Utilization of the plant hormone indole-3-acetic acid for growth by Pseudomonas putida strain 1290

Abstract

We have isolated from plant surfaces several bacteria with the ability to catabolize indole-3-acetic acid (IAA). One of them, isolate 1290, was able to utilize IAA as a sole source of carbon, nitrogen, and energy. The strain was identified by its 16S rRNA sequence as Pseudomonas putida. Activity of the enzyme catechol 1,2-dioxygenase was induced during growth on IAA, suggesting that catechol is an intermediate of the IAA catabolic pathway. This was in agreement with the observation that the oxygen uptake by IAA-grown P. putida 1290 cells was elevated in response to the addition of catechol. The inability of a catR mutant of P. putida 1290 to grow at the expense of IAA also suggests a central role for catechol as an intermediate in IAA metabolism. Besides being able to destroy IAA, strain 1290 was also capable of producing IAA in media supplemented with tryptophan. In root elongation assays, P. putida strain 1290 completely abolished the inhibitory effect of exogenous IAA on the elongation of radish roots. In fact, coinoculation of roots with P. putida 1290 and 1 mM concentration of IAA had a positive effect on root development. In coinoculation experiments on radish roots, strain 1290 was only partially able to alleviate the inhibitory effect of bacteria that in culture overproduce IAA. Our findings imply a biological role for strain 1290 as a sink or recycler of IAA in its association with plants and plant-associated bacteria.

FIG. 1.

Complete, partial, or no degradation of IAA by different representative bacterial isolates in various media. Shown is the fraction of IAA that remained in the medium supernatant after a 75-h incubation of bacteria (100-fold diluted from an overnight King’s B-grown culture) with 9 mM IAA at 30°C in either M9 minimal medium, phosphate buffer supplemented with 0.4% fructose, or plain phosphate buffer.
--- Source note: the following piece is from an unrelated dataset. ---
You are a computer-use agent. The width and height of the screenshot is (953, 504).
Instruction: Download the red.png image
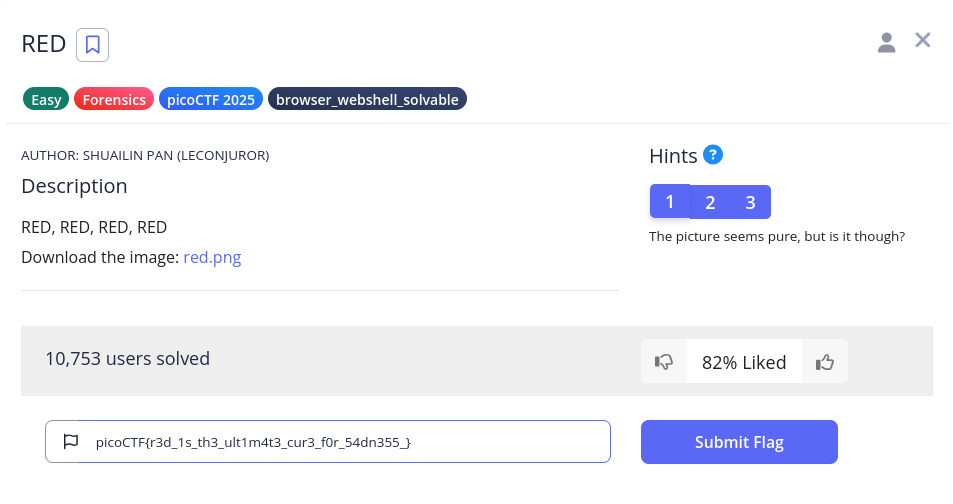[212, 257]
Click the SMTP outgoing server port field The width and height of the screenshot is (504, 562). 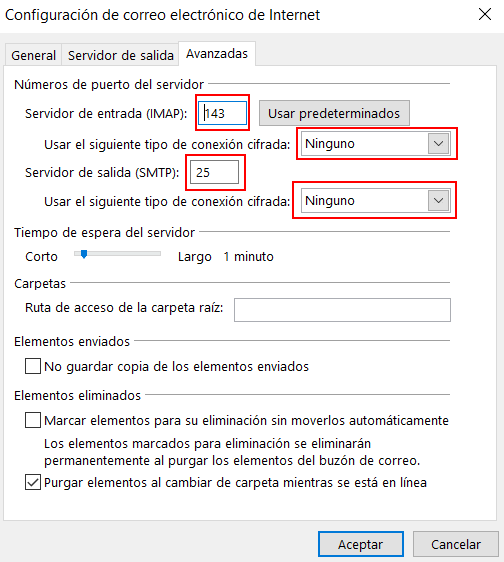point(214,172)
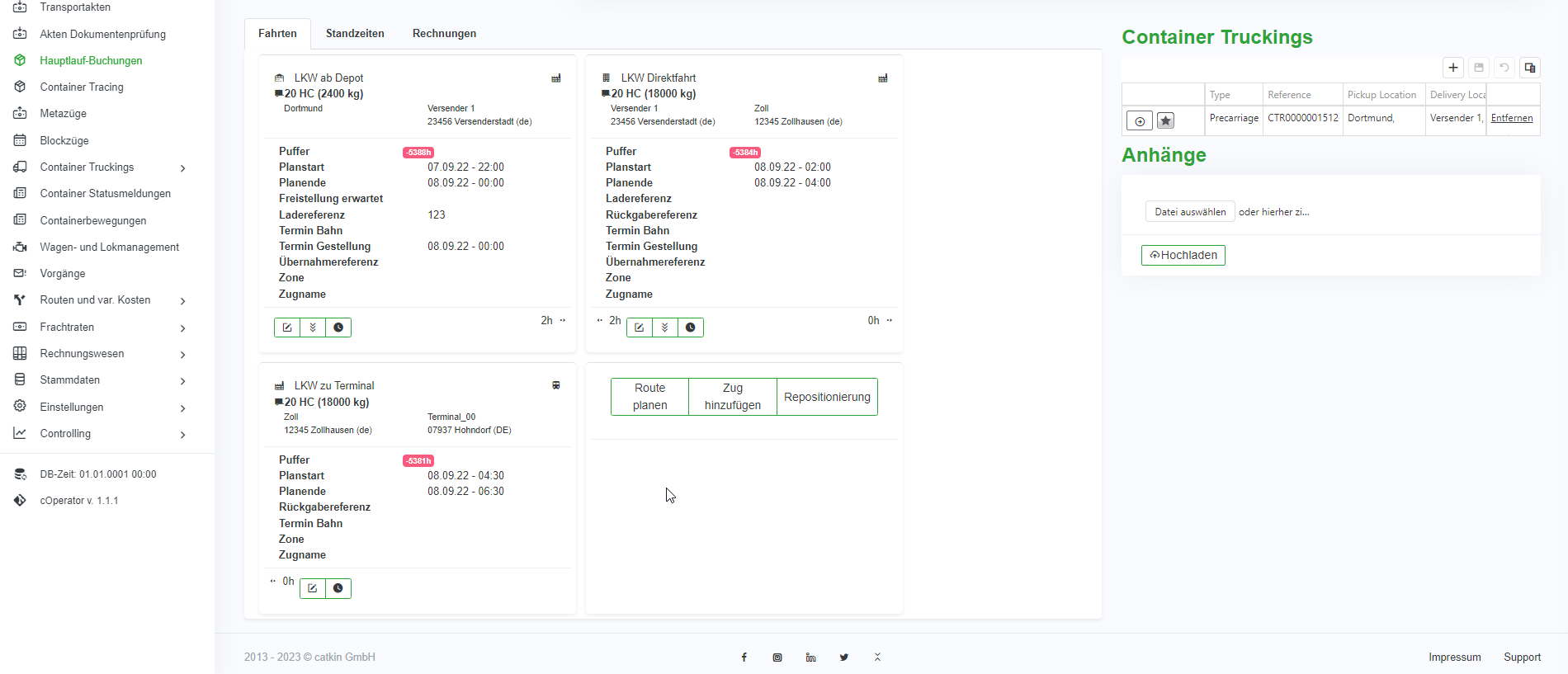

Isolate 1290 is the only representative of group 1 (see Results), isolate 1292 and 1294 are the only ones of groups 2 and 3, respectively, and isolate 1296 represents a total of three isolates in group 4.

FIG. 2.

Growth of P. putida 1290R at the expense of IAA in M9 minimal medium (A) or phosphate buffer (C). Symbols: ▪, OD₆₀₀ as a measure for bacterial biomass; ○, IAA concentration in the medium supernatant. Open triangles (▵) show the fate of IAA in the absence of bacteria. (B) No growth or IAA degradation was observed with E. herbicola 299R. The results shown are representative of several repetitions of the experiment.

FIG. 3.

Catechol 1,2-dioxygenase activity in cell extracts of P. putida 1290R cells grown on M9 minimal medium containing 0.1% glucose, 0.1% glucose, plus 5 mM IAA, 5 mM IAA, or 8.5 mM benzoate.

FIG. 4.

(A) Production of IAA from 4.5 mM tryptophan in M9 minimal medium, supplemented with 0.1% glucose, by P. putida 1290R (▴) or E. herbicola 299R (▵). (B) Corresponding growth curves of P. putida 1290R (▪) and E. herbicola 299R (□). The results shown are representative of several repetitions of the experiment.

FIG. 5.

Effect of IAA, P. putida 1290R, and combinations thereof on the elongation of radish roots in growth pouches. Different letters indicate significantly different (P < 0.05) root lengths. −, No bacteria were added initially; +, addition of 5 × 10⁸ cells of P. putida 1290R per ml.

FIG. 6.

Effect of coinoculation of P. putida 1290R and bacterial IAA producers CD14, CD15, and CD32 on radish root elongation. Different letters indicate significantly different (P < 0.05) root lengths. Inoculation in the absence (−) or the presence (+) of P. putida 1290R was as indicated.